Step 6: Replace Browser Use scripts in production. Once validation passes, swap out the Browser Use script for the Stagehand equivalent in your production pipeline. Monitor the first few production runs closely and check that extracted data matches expected schemas.
Gotchas you'll hit
The migration requires writing more code. Browser Use's appeal is minimal code: describe the task, get a result. Stagehand requires explicit step sequences. For a 10-step automation, you're writing 20-30 lines of TypeScript instead of one natural language prompt. This is the tradeoff for reliability.
act() call granularity matters. Instructions like "complete the checkout process" are too broad for a single act() call. Stagehand works best with focused, single-action instructions: "click the Add to Cart button," "select Standard Shipping from the dropdown." If an act() call fails or produces unexpected behavior, splitting it into smaller calls usually fixes it.
JavaScript-rendered pages and dynamic content. Playwright handles these natively, but you need to manage waits explicitly. Browser Use's agent often handles waiting automatically by observing page state. In Stagehand/Playwright, you use page.waitForSelector(), page.waitForURL(), or Stagehand's observe() to check the page state before acting.
Stagehand's observe() isn't free. Every call to act(), extract(), and observe() makes an LLM API call. For automations that run frequently, the API cost scales linearly with the number of AI-powered steps per run. Use direct Playwright calls for actions where selectors are stable and known; reserve act() for genuinely ambiguous cases.
Python tooling doesn't carry over. If your Browser Use automation is part of a larger Python pipeline, integrating Stagehand means either adding a Node.js subprocess, calling Stagehand via an HTTP API, or rewriting the surrounding pipeline in TypeScript. For pure-Python teams, this is a real infrastructure change.
Browser sessions and authentication. Browser Use manages sessions as part of the agent loop. In Stagehand, you manage sessions through Playwright's browser context. Persisting authentication cookies or localStorage state between runs requires explicit handling with Playwright's context storage APIs.
When NOT to switch
Browser Use is the better choice in some situations.
If you're in a Python-only environment and your team has no TypeScript experience, the language switch is a significant barrier. Browser Use's Python API is mature and integrates naturally with Python data pipelines.
If your automation is exploratory rather than production: testing a site's behavior, researching a workflow, or doing one-off data collection, Browser Use's high-level task model is faster to get results. You don't need to define schemas or write step sequences for a one-time task.
If the workflows are genuinely open-ended and the sequence of steps is unknown in advance, Browser Use's autonomous agent model handles that better. Stagehand assumes you know the sequence and use AI for the ambiguous elements within it.

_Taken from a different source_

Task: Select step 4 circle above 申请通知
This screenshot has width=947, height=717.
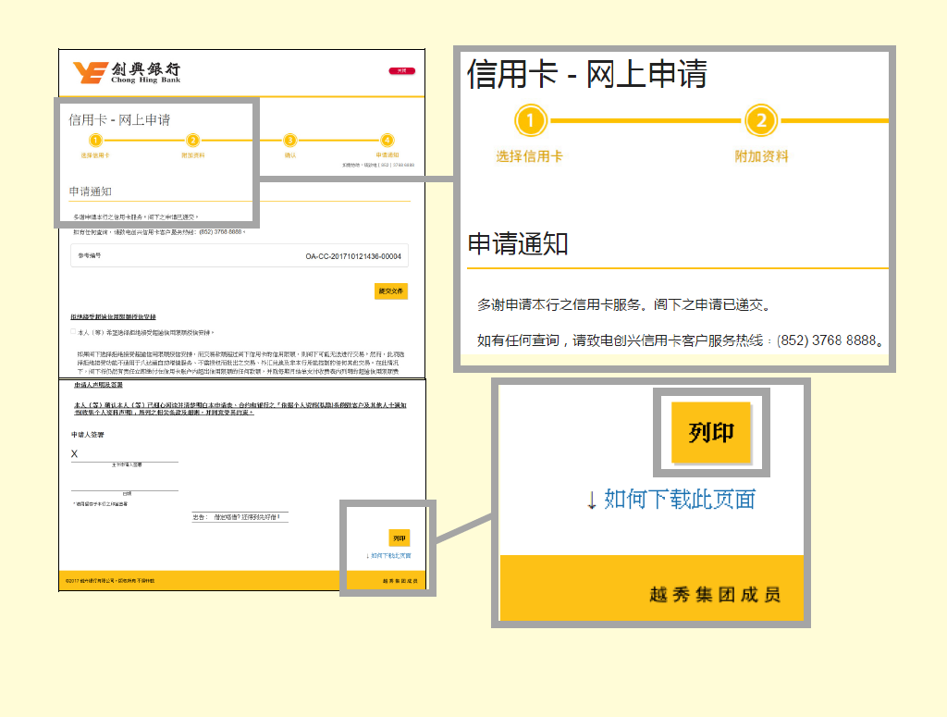Action: (x=387, y=140)
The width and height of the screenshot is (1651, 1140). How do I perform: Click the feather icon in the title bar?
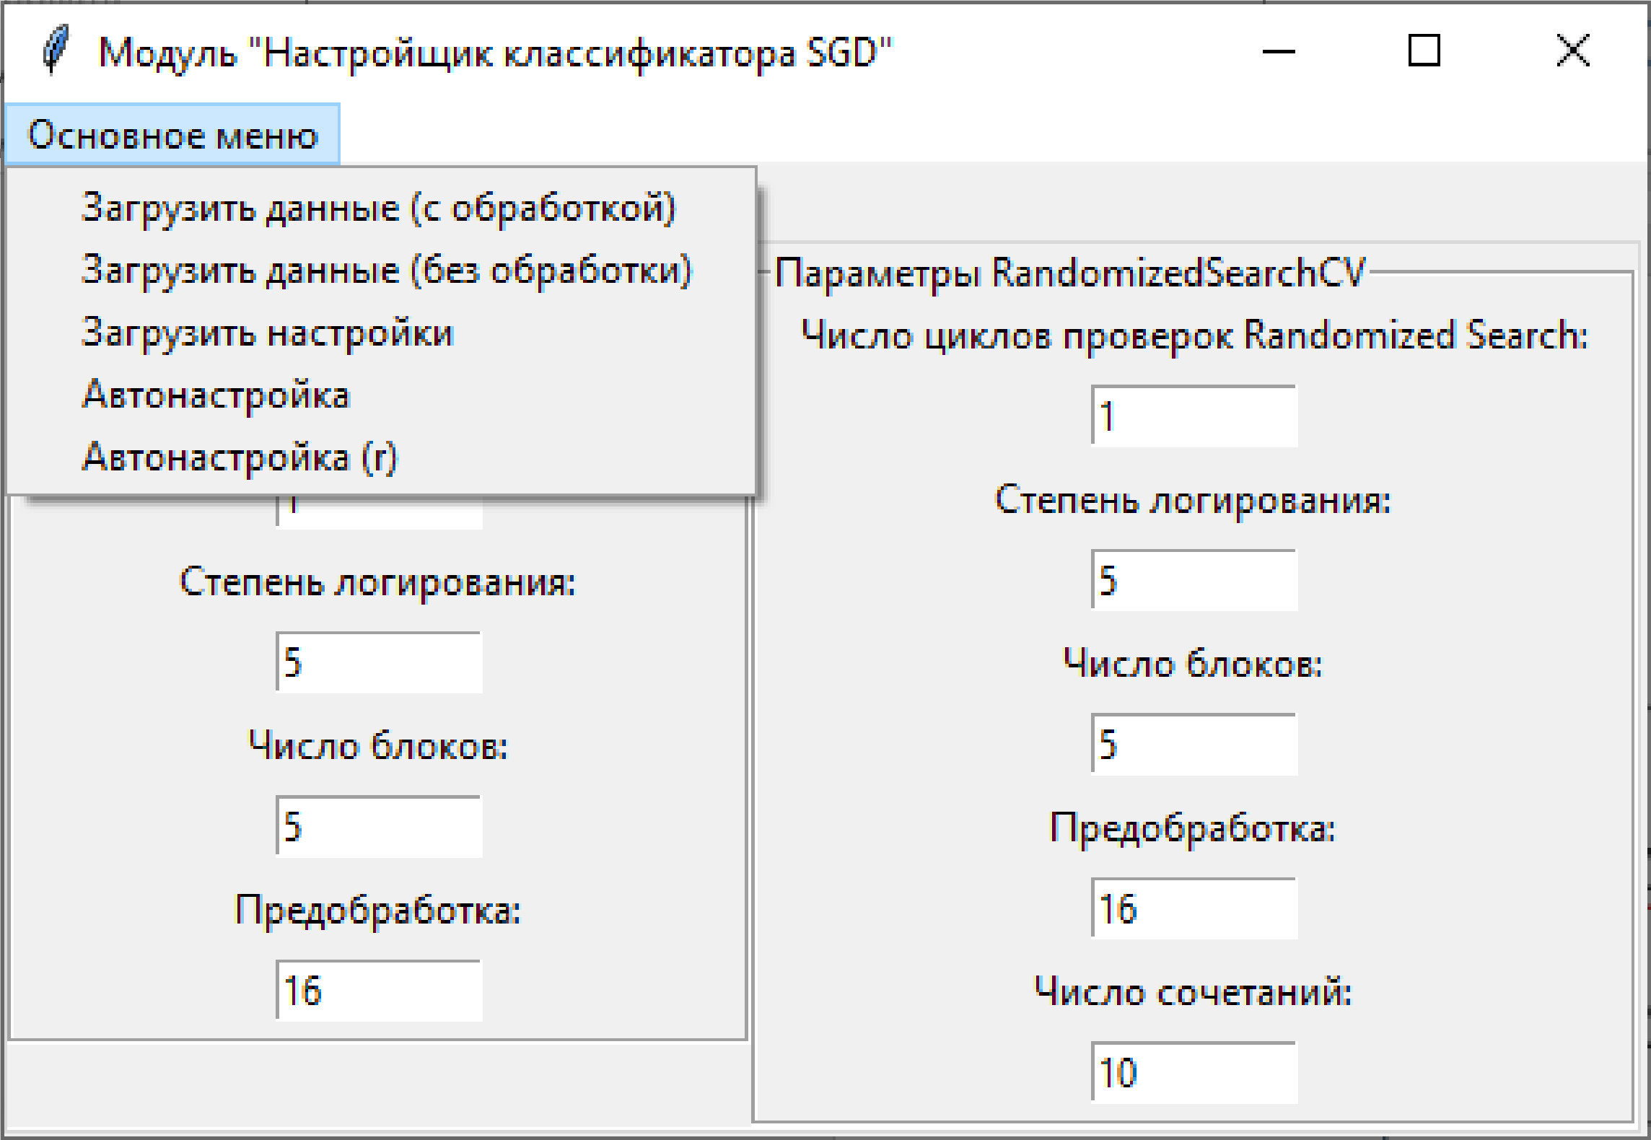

The migration from Browser Use to Stagehand is primarily a bet on reliability and TypeScript DX over conciseness. You write more code, but the code is testable, the outputs are typed, and production runs are more predictable.
Start with one automation that currently causes occasional failures or inconsistent output in Browser Use. Rebuild it in Stagehand with explicit step sequences and a Zod extraction schema. The difference in reliability will be apparent in the first week of production runs.